> [What is required]: Search the listing below for the string "link" and copy every line where it occurs.

> [Dataset excerpts]:
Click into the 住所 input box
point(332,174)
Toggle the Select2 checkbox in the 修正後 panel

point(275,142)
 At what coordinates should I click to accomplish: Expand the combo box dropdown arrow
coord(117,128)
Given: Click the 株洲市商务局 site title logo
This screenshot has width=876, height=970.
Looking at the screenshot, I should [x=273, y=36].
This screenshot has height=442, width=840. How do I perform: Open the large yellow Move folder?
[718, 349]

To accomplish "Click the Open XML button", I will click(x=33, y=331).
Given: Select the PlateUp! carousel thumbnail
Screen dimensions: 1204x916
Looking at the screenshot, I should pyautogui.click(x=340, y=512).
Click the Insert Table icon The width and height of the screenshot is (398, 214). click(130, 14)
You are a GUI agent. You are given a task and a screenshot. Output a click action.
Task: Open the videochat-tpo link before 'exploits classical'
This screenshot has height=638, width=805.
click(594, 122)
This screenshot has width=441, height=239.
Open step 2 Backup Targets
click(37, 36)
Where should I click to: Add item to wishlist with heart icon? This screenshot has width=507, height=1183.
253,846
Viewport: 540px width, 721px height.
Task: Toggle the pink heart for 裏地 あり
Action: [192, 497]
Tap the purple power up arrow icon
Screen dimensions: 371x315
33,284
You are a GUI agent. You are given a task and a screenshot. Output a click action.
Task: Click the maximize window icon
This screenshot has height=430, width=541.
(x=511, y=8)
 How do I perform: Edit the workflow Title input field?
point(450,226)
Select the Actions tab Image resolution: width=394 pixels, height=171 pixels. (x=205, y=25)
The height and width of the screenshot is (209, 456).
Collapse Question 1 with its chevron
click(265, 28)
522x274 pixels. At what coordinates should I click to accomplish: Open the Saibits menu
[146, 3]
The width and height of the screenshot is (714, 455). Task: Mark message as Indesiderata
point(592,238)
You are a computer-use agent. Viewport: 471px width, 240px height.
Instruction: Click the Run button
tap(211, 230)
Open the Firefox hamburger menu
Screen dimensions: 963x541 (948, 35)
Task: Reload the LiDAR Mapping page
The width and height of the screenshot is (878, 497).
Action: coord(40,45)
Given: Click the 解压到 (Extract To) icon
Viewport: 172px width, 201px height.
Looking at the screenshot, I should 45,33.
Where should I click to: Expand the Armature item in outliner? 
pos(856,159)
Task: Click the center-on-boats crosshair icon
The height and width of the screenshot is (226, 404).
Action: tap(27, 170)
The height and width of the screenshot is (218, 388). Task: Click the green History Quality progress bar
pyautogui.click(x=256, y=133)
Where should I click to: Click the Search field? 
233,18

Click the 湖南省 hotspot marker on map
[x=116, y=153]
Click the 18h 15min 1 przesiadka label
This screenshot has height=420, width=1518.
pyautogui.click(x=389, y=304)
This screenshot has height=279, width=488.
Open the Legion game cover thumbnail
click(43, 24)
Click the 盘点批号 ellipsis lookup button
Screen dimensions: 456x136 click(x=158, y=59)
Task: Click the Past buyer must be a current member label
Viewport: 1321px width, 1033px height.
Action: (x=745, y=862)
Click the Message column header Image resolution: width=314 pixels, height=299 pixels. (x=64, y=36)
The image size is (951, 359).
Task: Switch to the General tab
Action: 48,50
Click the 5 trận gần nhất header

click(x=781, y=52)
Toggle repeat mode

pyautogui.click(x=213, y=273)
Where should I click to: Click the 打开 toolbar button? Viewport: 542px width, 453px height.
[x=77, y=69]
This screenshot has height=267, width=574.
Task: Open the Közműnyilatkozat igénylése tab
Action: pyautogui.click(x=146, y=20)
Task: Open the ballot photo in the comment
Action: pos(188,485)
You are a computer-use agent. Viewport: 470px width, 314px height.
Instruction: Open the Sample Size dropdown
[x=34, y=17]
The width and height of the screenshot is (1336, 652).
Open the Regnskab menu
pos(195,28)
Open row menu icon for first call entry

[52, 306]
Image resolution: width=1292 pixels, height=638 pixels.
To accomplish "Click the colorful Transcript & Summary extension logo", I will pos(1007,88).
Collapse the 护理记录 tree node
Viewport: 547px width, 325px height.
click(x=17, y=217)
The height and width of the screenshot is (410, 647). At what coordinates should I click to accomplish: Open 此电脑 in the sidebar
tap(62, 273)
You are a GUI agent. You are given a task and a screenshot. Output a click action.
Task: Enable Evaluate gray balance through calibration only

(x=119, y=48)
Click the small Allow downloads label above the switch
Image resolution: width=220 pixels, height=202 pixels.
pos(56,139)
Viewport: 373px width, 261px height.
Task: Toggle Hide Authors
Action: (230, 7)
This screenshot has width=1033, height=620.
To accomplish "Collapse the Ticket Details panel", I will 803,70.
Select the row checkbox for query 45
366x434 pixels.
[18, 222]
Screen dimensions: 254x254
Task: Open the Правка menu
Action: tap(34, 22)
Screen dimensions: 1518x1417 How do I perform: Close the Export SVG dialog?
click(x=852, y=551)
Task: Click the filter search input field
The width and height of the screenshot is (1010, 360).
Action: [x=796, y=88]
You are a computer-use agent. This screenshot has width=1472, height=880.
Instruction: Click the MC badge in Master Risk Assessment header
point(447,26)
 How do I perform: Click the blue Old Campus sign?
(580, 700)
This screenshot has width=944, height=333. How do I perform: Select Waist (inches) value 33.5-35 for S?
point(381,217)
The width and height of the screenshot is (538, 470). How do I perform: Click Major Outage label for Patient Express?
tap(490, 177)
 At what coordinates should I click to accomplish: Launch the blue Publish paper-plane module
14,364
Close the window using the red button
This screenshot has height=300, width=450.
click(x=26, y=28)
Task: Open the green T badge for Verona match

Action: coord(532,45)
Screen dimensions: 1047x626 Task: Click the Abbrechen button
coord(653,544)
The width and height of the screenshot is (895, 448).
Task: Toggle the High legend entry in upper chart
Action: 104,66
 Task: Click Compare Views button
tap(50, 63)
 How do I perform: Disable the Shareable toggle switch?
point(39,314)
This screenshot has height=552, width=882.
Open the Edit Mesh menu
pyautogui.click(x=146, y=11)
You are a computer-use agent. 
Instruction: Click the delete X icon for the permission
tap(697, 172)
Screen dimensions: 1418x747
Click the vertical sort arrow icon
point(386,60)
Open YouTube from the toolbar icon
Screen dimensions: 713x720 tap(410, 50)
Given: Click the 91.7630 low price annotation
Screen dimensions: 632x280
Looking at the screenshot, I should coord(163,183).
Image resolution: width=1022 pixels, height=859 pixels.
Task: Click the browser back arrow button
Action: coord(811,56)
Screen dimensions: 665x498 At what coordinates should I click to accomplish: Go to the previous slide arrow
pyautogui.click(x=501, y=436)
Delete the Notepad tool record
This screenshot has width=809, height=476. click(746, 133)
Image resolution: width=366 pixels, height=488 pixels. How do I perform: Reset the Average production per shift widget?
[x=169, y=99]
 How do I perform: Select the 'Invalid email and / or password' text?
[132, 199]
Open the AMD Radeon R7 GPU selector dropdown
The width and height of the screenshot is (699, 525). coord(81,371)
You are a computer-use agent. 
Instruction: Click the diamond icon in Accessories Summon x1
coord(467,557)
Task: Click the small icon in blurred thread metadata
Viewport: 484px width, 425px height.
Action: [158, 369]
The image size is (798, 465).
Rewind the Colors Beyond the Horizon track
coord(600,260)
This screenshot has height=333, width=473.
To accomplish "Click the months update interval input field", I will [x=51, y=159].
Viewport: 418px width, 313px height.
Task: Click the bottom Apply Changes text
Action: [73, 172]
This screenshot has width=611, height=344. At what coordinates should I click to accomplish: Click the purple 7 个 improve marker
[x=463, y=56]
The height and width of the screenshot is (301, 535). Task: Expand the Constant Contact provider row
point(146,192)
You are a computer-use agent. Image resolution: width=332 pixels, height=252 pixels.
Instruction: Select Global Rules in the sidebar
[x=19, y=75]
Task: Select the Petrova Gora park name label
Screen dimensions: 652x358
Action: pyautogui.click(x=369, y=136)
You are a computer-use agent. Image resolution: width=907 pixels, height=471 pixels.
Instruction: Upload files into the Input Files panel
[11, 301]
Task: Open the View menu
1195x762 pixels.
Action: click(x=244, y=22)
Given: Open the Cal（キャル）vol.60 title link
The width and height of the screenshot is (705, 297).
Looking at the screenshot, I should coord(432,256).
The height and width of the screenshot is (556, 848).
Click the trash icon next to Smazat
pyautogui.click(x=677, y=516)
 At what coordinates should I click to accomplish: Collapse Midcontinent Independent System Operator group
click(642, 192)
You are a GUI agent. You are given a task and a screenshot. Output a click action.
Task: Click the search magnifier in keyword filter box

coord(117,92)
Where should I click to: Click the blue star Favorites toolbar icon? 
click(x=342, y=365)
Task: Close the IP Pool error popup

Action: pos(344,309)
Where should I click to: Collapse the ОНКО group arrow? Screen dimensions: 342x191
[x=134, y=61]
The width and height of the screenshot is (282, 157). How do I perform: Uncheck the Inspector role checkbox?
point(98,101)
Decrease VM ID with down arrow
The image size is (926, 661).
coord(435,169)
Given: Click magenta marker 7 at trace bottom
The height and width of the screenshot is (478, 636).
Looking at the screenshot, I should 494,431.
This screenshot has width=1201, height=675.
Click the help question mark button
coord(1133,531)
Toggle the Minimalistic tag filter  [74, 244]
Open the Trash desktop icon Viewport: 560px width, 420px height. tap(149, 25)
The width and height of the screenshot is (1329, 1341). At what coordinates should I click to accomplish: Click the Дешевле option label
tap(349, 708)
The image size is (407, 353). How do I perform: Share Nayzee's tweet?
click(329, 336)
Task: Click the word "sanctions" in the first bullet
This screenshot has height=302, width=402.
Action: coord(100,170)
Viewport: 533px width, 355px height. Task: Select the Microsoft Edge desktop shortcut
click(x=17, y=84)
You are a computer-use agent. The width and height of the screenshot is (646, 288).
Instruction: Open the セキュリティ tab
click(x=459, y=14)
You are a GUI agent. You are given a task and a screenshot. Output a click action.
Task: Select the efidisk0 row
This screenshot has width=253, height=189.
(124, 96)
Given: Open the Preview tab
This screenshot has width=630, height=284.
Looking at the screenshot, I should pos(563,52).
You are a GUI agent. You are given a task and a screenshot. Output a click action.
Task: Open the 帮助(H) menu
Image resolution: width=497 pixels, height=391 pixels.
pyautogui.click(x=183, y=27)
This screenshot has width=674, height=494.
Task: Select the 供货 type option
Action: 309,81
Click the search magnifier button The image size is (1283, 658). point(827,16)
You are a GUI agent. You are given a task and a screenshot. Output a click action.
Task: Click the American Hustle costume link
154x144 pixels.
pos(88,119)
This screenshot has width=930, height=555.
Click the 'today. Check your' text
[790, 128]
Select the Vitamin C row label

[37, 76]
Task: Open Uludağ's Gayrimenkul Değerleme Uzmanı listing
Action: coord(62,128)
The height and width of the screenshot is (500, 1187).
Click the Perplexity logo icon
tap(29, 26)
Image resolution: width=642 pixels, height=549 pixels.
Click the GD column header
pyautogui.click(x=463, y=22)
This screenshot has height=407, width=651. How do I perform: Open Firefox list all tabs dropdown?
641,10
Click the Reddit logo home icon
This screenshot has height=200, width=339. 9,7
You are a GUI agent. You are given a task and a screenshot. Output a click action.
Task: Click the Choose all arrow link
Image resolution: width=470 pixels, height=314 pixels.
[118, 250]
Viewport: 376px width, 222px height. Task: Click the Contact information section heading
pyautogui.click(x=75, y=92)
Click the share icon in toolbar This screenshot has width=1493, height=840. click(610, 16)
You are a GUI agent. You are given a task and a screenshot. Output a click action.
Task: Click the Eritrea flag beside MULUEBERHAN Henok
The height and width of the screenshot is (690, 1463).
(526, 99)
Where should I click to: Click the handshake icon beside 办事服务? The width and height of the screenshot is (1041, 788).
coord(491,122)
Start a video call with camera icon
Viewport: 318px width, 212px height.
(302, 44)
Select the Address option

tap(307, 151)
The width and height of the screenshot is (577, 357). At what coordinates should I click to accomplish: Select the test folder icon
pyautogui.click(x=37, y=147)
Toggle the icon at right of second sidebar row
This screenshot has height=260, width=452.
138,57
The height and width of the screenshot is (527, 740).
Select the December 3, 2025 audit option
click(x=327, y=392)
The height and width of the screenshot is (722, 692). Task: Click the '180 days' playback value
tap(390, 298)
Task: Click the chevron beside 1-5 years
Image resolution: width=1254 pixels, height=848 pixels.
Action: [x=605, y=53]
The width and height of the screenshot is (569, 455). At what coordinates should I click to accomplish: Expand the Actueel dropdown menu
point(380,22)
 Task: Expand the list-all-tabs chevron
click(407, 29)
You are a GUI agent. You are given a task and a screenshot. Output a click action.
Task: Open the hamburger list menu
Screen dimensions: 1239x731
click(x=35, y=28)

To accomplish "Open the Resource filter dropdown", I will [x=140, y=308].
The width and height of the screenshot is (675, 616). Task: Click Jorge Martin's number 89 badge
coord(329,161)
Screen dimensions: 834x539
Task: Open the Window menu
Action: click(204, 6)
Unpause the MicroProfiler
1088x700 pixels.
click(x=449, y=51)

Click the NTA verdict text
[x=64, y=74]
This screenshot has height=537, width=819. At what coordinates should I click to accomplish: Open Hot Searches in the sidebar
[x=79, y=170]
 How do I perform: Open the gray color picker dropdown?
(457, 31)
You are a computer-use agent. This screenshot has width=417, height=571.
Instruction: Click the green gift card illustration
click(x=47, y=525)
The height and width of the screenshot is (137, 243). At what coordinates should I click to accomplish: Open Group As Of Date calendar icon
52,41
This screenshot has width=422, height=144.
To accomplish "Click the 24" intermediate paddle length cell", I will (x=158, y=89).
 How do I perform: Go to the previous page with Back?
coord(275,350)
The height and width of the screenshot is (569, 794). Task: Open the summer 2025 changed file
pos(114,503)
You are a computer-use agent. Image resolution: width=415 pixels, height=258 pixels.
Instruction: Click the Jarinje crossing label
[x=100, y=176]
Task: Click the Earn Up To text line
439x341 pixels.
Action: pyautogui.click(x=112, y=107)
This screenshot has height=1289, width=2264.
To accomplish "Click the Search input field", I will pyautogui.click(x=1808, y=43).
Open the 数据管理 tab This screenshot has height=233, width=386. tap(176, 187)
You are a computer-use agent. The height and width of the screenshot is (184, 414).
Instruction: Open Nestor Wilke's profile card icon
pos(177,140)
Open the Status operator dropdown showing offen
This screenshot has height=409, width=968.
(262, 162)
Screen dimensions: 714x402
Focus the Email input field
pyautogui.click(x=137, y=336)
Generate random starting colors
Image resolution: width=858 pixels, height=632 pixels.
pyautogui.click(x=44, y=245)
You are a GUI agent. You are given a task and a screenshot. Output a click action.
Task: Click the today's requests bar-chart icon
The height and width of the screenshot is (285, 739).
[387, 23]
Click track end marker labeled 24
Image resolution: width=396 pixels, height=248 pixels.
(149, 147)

> [Answer for the task]:
Task: Open the videochat-tpo link before 'exploits classical'
Given: Open the Cal（キャル）vol.60 title link
Task: Click the American Hustle costume link
Task: Click the Choose all arrow link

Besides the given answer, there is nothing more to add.